TRECHO SELECIONADO

○ ○ ○ ○ ○ ○ ○

Prefeito de Ilha Comprida insiste na verticalização
Feudo do PSDB desde sua criação em 1992, Ilha Comprida sequer deveria existir. O território era parte de Iguape, 70%; e de Cananéia, que ficava com 30%. Com um território de 192,09 km², população estimada pelo IBGE em 10.965 habitantes em 2018, não havia nada que justificasse sua criação a não ser a volúpia dos caciques políticos em conseguir recursos federais para pagar seus salários, os dos vereadores, e a nomeação de centenas de servidores públicos. Antes de mais nada, o município nos custa milhares de reais em impostos, especialmente porque sua economia incipiente não é suficiente para que de fato alcance a autonomia. Contudo, Ilha Comprida tem outros problemas comuns às estâncias Balneárias paulistas, a especulação imobiliária. Pior, o prefeito Geraldino Júnior (PSDB) insiste na verticalização.

○ ○ ○ ○ ○ ○ ○

Itens do conjunto de dados

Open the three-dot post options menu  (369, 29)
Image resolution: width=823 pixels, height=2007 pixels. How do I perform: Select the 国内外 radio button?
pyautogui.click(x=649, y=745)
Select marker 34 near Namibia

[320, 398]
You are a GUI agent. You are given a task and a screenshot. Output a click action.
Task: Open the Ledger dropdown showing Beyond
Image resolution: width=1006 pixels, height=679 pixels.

○ ○ ○ ○ ○ ○ ○

INSTRUÇÕES DA TAREFA
Reproduza na íntegra o trecho selecionado sobre o prefeito de Ilha Comprida, sem nenhuma alteração. As linhas do conjunto de dados não têm qualquer papel nesta atividade.

RESPOSTA CORRETA
Prefeito de Ilha Comprida insiste na verticalização
Feudo do PSDB desde sua criação em 1992, Ilha Comprida sequer deveria existir. O território era parte de Iguape, 70%; e de Cananéia, que ficava com 30%. Com um território de 192,09 km², população estimada pelo IBGE em 10.965 habitantes em 2018, não havia nada que justificasse sua criação a não ser a volúpia dos caciques políticos em conseguir recursos federais para pagar seus salários, os dos vereadores, e a nomeação de centenas de servidores públicos. Antes de mais nada, o município nos custa milhares de reais em impostos, especialmente porque sua economia incipiente não é suficiente para que de fato alcance a autonomia. Contudo, Ilha Comprida tem outros problemas comuns às estâncias Balneárias paulistas, a especulação imobiliária. Pior, o prefeito Geraldino Júnior (PSDB) insiste na verticalização.